Now those federal and state laboratories are all looking for revenue to fight the economic fallout from that pandemic. More and more, they’re eyeing wealth taxes to fill the gap. Senate Democrats have introduced legislation levying a 2% tax on wealth over $50 million, rising to 3% over $1 billion. Sponsors say it would raise $2.75 trillion over 10 years from just 75,000 families.
Administering a wealth tax would be easier said than done. For starters, it means filing the equivalent of a financial colonoscopy every year. But how do you value assets like cryptocurrency that fluctuate like a fat man’s EKG? What about illiquid assets like real estate, closely-held businesses, and art? How do you value your yacht, your wine cellar, and your Swiss watches? We joke that every new tax act is the “Accountants and Attorneys Full Employment Act.” But this one would be the “Appraisers Retire Filthy Rich Act.”
A wealth tax poses fairness problems, too. It’s a fact of life that what goes up often comes down. Tesla founder Elon Musk saw his net worth blast off from $24.6 billion a year ago to $200 billion last month. For a hot second, he was the richest man on earth. But now Tesla’s stock is returning to earth as fast as his SpaceX rockets, and he’s down to his last $170 billion. How fair is it to tax him $900 million on paper gains that vanish before he even files his return?
Now states are becoming wealth tax-curious, too. California Assembly Bill 2088 proposed a constitutionally dubious scheme to filch 0.4% of global wealth over $30 million. But it would kick in after you spend just 60 days per year in the state and follow you for 10 years after you leave. The Wall Street Journal mocked it as a plan to “chase away the rich, then keep stalking them,” and likened it to the Eagles’ hit “Hotel California” (“You can check out any time you like, but you can never leave”).

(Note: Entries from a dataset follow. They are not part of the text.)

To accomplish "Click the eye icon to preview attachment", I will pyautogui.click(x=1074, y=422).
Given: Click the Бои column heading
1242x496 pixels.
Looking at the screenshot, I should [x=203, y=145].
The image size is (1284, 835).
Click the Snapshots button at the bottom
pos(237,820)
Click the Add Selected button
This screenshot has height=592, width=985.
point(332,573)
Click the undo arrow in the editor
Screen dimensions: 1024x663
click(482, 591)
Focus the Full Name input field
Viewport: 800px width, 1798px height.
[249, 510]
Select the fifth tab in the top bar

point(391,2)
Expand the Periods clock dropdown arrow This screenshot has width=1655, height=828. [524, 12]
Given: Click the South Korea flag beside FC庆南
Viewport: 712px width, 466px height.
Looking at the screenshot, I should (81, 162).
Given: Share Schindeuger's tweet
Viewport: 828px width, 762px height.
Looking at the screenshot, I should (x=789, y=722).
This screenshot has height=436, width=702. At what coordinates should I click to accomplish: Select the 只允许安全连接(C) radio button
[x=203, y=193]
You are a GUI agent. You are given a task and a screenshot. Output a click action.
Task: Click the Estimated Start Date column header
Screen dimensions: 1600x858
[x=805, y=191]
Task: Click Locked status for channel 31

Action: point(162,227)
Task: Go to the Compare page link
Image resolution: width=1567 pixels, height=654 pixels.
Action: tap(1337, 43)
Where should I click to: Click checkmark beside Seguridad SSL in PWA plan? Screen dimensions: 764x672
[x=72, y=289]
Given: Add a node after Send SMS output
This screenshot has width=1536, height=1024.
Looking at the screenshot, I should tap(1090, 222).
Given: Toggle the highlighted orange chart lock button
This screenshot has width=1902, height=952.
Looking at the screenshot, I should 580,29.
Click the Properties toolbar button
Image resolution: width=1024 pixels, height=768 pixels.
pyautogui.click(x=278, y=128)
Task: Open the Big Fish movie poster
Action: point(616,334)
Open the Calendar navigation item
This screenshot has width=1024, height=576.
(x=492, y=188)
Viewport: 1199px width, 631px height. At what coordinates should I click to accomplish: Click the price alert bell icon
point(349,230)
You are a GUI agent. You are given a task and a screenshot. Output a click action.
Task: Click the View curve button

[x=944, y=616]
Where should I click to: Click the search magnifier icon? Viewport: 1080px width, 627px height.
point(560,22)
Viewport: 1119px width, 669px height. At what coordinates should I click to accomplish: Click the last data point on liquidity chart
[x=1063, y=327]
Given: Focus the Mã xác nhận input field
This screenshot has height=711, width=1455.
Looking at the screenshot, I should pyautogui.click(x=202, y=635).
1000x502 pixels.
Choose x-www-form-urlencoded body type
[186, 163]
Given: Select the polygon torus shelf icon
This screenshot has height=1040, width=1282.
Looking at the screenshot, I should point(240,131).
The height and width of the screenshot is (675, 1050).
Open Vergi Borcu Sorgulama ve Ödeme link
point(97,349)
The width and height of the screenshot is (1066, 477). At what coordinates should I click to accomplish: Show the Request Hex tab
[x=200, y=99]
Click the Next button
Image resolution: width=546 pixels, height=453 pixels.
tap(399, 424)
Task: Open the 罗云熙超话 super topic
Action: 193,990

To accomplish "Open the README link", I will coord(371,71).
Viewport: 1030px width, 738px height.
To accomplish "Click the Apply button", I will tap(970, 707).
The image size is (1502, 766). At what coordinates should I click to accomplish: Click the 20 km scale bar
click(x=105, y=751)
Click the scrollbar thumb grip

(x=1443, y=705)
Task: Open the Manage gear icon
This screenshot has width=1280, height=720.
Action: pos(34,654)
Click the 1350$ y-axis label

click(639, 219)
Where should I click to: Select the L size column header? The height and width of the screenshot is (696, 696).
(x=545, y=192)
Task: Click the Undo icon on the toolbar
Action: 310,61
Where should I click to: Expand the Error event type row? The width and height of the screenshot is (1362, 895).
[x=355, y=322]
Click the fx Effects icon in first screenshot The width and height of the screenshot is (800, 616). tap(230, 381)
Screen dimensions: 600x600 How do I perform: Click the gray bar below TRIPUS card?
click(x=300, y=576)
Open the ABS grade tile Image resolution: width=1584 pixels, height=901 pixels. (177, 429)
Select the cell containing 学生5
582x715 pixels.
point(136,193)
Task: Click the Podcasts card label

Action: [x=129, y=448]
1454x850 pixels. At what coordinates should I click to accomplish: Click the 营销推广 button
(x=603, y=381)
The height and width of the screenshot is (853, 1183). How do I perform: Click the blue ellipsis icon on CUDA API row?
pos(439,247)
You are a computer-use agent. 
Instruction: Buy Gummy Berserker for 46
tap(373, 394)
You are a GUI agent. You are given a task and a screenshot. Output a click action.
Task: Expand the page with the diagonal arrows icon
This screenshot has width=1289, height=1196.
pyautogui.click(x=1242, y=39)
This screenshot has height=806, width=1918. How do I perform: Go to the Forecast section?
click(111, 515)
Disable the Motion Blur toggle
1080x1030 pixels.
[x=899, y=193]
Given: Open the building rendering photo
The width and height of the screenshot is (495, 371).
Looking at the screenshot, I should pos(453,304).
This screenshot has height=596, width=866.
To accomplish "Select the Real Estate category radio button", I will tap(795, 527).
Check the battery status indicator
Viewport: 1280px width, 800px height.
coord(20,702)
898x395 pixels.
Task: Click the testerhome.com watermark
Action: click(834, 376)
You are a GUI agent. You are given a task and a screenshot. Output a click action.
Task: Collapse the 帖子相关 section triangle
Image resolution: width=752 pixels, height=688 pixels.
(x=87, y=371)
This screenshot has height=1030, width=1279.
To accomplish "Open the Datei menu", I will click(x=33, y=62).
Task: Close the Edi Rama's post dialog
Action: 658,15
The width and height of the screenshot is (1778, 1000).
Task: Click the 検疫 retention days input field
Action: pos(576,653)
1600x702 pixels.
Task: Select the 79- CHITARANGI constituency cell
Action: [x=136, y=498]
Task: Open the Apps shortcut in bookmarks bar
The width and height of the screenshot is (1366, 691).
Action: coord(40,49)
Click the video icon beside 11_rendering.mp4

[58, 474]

Not to be outdone, New York legislators have proposed a “mark-to-market” tax clipping billionaires at the state’s highest 8.82% rate on their paper gains: no sale needed. And Washington state legislators have proposed nicking 1% of assets above $1 billion with a tax that would hit essentially just four people (Jeff Bezos, his ex-wife Mackenzie, Bill Gates, and Steve Ballmer).
Here’s the problem with mad scientists cooking up new taxes in their state revenue labs. We have 50 of them — and residents who don’t like playing guinea pig can just pack up and leave. Right now, California loses almost 2,000 people every day. New York loses tens of thousands to Florida every year. (They call it “retiring.”) And really, who wouldn’t want to trade slushy New York winters for sunny tax-free beaches, especially when you start getting old enough that your hips can predict the weather?
We’ll finish with the usual reminder that we’re keeping an eye out here so you don’t have to. But if you’re the cautious type, you might just want to get that Napa winery tour out of the way sooner rather than later!